What to do: Reply only with how many lines in these entries hold the string "computer".

Saved data entries:
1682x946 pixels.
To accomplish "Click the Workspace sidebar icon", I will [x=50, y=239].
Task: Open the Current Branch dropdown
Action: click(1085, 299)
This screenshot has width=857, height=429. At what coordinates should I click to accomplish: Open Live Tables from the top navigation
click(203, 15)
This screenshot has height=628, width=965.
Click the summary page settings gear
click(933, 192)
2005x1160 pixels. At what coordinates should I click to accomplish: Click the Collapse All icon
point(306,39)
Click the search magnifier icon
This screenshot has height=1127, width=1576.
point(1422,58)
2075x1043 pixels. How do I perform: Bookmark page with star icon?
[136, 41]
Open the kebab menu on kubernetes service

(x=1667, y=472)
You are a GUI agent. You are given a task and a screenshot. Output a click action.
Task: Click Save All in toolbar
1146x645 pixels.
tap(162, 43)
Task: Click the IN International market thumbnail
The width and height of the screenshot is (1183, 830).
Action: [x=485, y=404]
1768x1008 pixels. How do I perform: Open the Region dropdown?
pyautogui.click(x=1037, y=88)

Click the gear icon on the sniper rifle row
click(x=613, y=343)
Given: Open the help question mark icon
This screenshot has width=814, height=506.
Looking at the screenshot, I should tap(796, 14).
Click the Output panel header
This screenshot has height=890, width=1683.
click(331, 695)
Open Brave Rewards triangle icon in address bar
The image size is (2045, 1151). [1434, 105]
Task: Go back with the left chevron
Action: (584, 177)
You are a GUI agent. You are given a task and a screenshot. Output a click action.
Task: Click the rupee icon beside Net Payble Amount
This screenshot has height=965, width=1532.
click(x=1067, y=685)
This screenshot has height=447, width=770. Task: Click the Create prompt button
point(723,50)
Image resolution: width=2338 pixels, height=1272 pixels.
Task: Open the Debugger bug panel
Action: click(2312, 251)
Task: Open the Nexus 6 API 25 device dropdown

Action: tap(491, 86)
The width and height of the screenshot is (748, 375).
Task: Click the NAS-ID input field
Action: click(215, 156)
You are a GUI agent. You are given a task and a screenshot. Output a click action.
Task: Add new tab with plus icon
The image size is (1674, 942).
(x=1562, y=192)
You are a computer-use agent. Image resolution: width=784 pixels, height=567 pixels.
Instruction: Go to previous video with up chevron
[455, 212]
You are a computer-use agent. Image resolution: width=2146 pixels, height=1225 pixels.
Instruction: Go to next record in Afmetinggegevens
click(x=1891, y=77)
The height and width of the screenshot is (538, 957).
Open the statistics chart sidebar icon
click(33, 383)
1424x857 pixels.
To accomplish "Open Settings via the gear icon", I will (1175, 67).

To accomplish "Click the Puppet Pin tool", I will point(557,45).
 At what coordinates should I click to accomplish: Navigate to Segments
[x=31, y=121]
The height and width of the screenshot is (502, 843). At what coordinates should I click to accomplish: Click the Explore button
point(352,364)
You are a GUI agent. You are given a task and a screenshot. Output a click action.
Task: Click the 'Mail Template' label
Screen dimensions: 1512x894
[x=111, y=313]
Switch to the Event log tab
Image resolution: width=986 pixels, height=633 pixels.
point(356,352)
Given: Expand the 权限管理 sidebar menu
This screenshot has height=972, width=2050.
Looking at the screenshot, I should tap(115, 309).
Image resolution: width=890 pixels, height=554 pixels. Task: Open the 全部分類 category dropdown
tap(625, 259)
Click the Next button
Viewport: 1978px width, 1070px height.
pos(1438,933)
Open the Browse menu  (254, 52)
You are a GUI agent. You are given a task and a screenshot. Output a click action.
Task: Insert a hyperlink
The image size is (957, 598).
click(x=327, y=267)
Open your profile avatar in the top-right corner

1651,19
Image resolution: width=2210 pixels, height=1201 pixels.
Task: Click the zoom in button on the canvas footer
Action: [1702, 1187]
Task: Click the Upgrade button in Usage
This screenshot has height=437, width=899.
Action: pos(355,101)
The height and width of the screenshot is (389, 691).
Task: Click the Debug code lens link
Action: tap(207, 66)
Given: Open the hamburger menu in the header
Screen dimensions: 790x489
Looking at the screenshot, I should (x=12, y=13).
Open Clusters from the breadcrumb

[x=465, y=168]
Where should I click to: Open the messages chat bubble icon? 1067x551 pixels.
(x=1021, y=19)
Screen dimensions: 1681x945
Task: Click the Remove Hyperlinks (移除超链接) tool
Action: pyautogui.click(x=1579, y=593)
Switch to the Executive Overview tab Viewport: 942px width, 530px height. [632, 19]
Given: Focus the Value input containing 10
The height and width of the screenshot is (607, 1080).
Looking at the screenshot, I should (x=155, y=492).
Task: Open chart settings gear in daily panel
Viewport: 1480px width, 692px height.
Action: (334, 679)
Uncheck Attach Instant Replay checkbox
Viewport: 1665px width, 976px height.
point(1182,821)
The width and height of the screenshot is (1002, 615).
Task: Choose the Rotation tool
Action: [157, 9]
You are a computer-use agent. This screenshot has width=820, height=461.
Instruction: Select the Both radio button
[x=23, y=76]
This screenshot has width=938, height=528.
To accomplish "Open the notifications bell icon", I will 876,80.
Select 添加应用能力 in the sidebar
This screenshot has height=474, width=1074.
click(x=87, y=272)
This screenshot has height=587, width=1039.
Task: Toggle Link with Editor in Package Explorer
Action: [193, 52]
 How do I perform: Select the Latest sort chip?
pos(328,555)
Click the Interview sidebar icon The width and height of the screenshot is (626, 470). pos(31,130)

Result below: 3